Ahora, la construcción amplia de la comunidad demanda
avanzar hacia un nivel más incluyente, donde lo homogéneo debe servir a lo
heterogéneo y lo corporativo tiene que abrirse al conjunto como resolución
dinámica de toda tendencia purista o sectaria. Por consiguiente, las
diferencias son incorporadas desde esta perspectiva
abarcadora, como matices enriquecedores del eje principal de la actividad
orgánica, sumando nuevos contingentes con sus propias ideas y metodologías, sin
debilitar la convergencia que es clave
para el éxito.
En línea con este objetivo superior, es natural
imaginar la posibilidad de un modelo de confluencia de todas las iniciativas y
movimientos sociales. Este modelo, en principio, parte del valor supremo de la
libertad, pero no en el sentido del liberalismo que consagra el individualismo
absoluto a expensas de la
equidad. De igual modo, del valor de la vida colectiva, pero
no al precio del totalitarismo que deshumaniza y masifica. El equilibrio,
entonces, entre los extremos del individualismo y el colectivismo es la
comunidad organizada solidariamente, para la vigencia armónica de la libertad
responsable y la justicia social.
Amalgamar idealismo y
realismo
La comunidad, conviene precisarlo, es una forma
definida de la organización del pueblo que, por su intensa “acción reciproca”,
supera de algún modo el concepto más laxo de sociedad civil. Presupone una
mayor intercomunicación e integración de conjunto para alcanzar fines
trascendentes, aprendiendo a compartir sin dividir por obra de compartimentos
rígidos. Como tal, requiere un alto espíritu de colaboración y supervisión
social para aumentar proporcionalmente la producción y la distribución de
bienes culturales y materiales.
Asimismo, la noción de solidaridad agrega la exigencia
de “coherencia interna” e interdependencia, que afecta y compromete por igual a
cada integrante de la comunidad por el total de sus avances y retrocesos.

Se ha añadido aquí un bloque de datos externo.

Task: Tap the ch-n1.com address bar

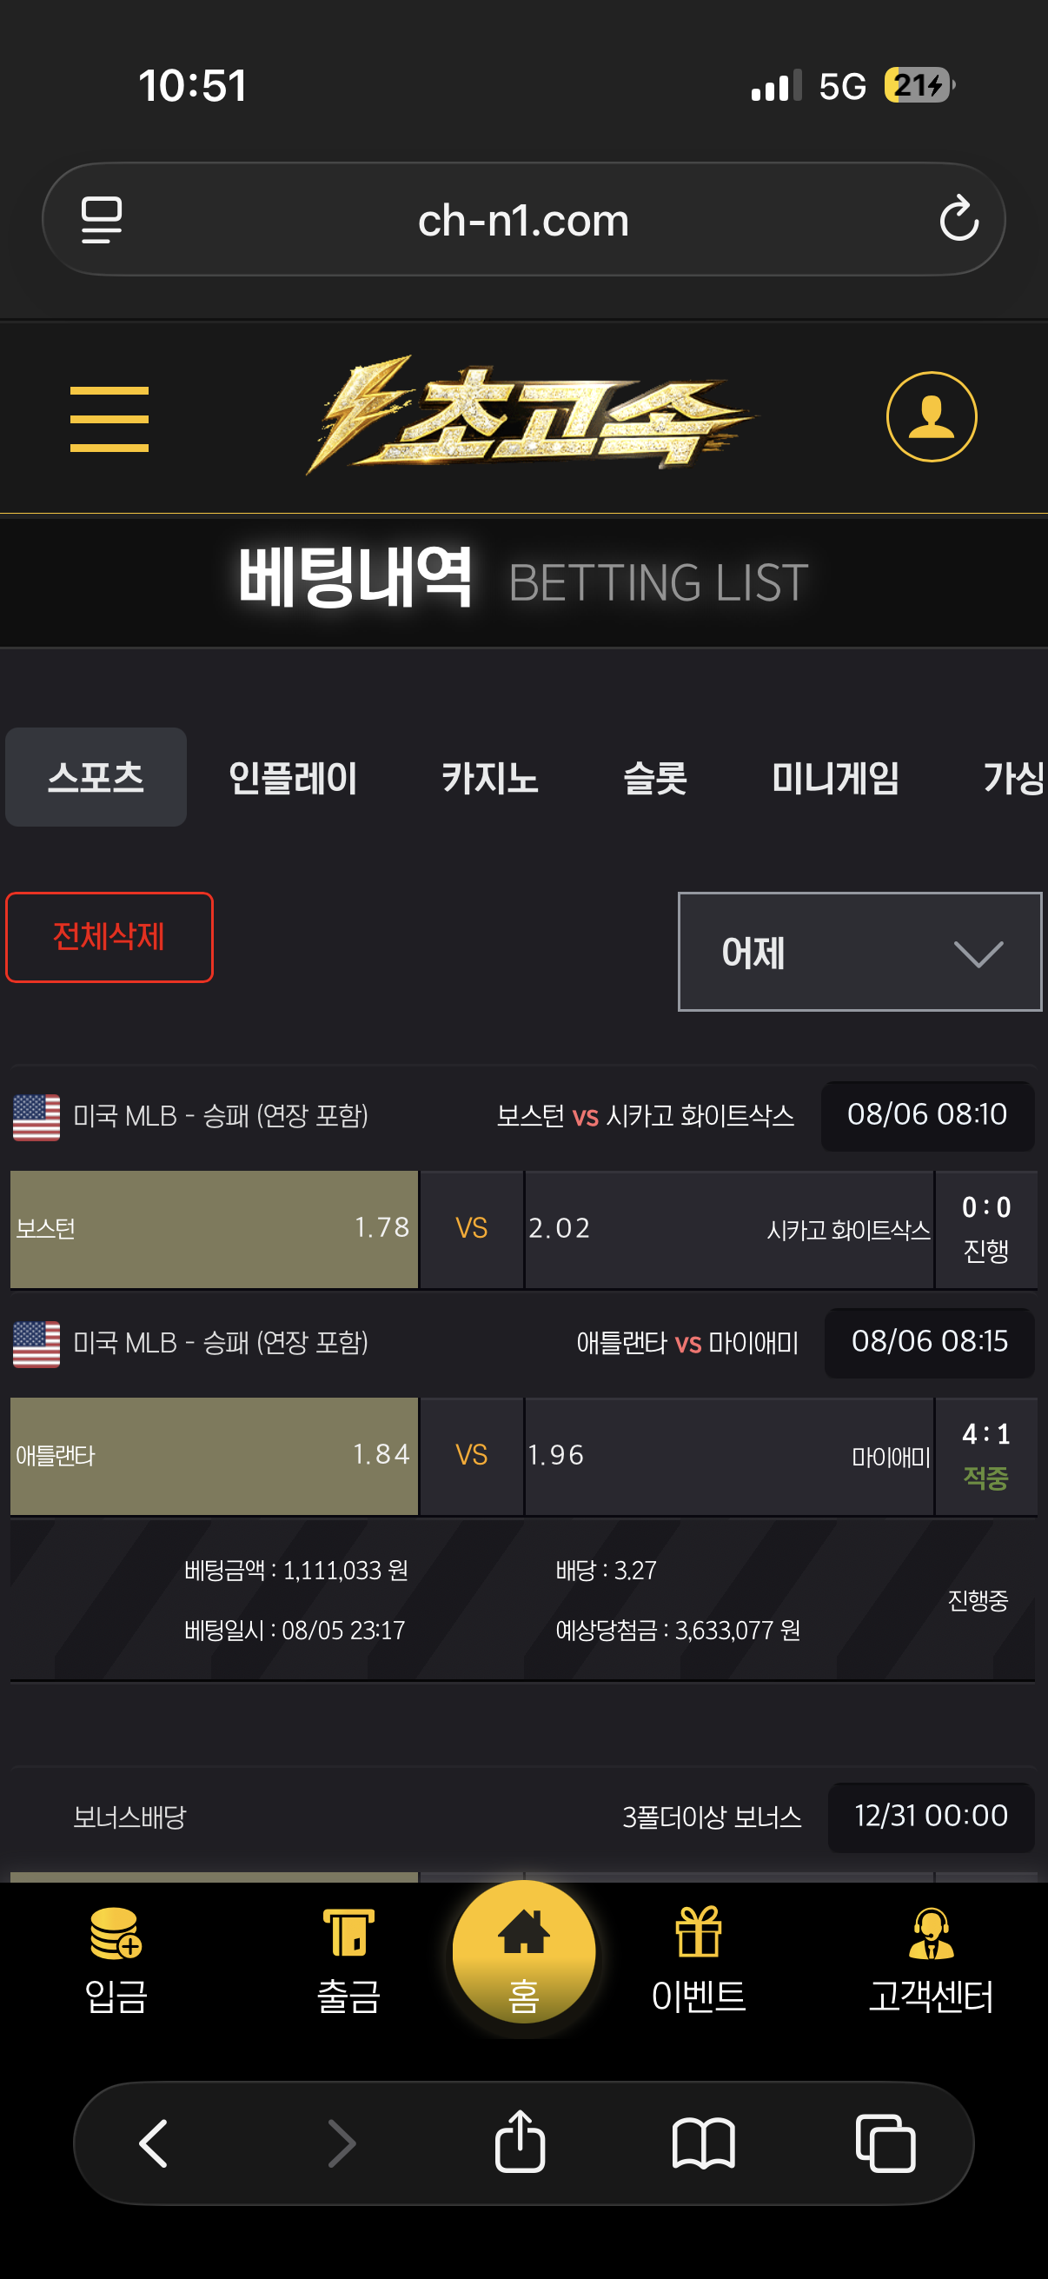Action: [x=524, y=219]
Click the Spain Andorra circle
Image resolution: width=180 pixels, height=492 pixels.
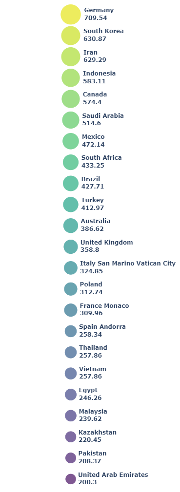(x=71, y=331)
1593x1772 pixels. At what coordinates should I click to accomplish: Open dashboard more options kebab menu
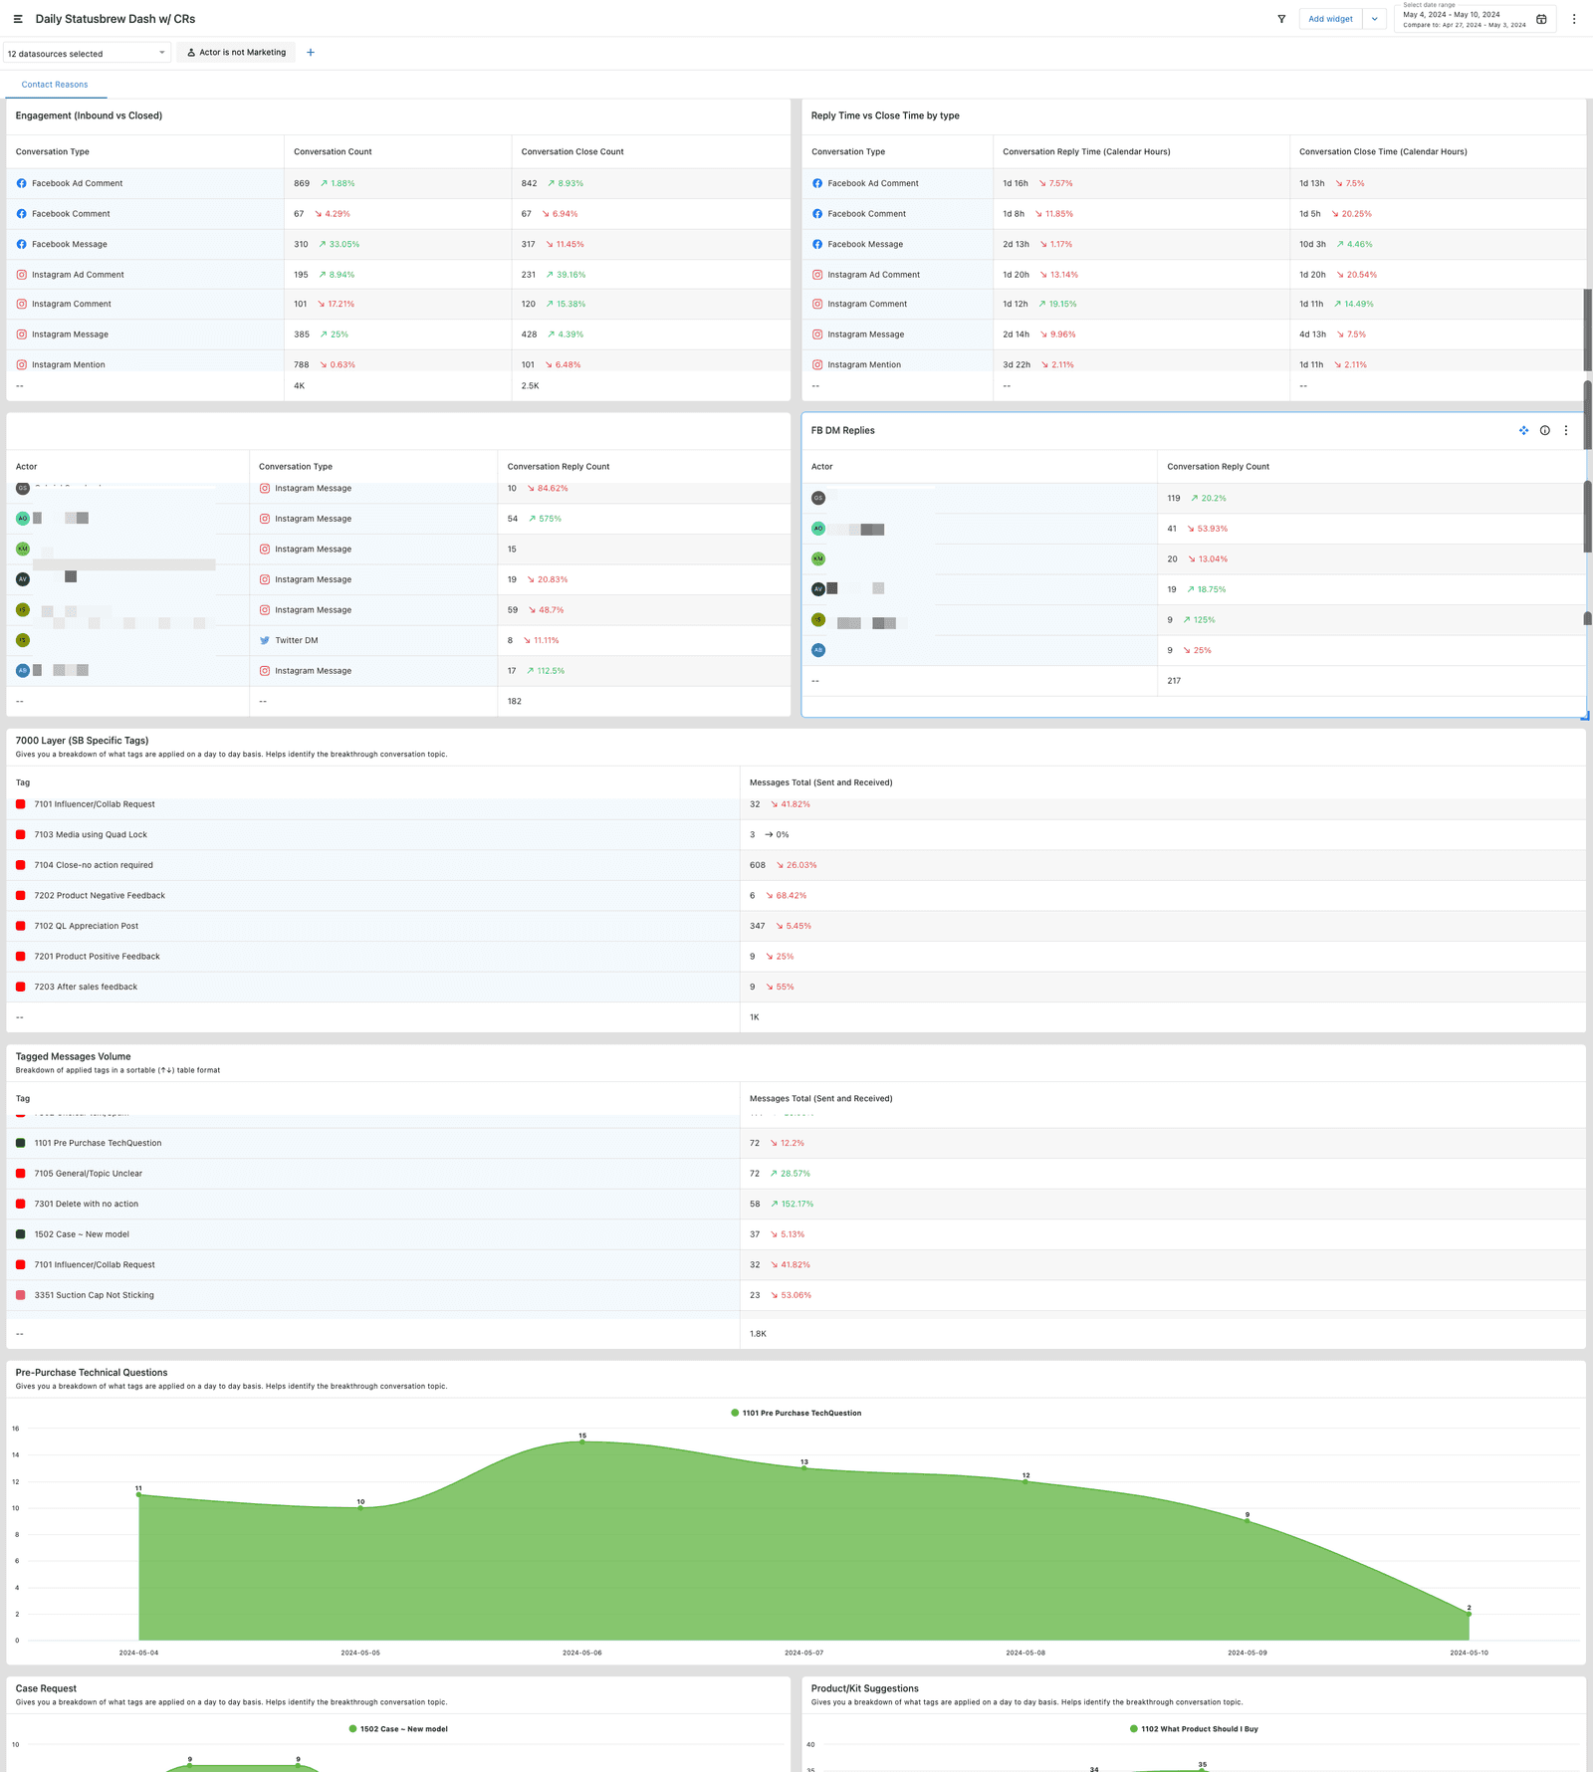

Significa que no se actúa allí por generosidad como virtud moral individual,
sino por la motivación del interés compartido entre todos como virtud social.
En consecuencia, la comunidad solidaria, al amalgamar la vocación de corregir las
carencias sociales, con el realismo del beneficio mutuo, supera el mero
“voluntarismo” que trata de apoyar a los sectores excluidos, pero sin una
acción transformadora. Y también, se distingue del “progresismo”, en tanto éste
se limita a una pose intelectual sin fuerza orgánica para revertir los casos
precisos de injusticia social.
Para finalizar, digamos que así como no hay desarrollo
social sin organización social, no hay organización social sin liderazgo
solidario. Es decir, sin un sistema de conducción extendido a miles de cuadros
con verdadera capacidad y arraigo. Ellos tienen la función ineludible de garantizar
los lineamientos éticos y la eficacia ejecutiva de los programas aplicados en
la base, para lograr con la convicción y colaboración de sus equipos, una
construcción comunitaria válida y permanente. (22.6.11)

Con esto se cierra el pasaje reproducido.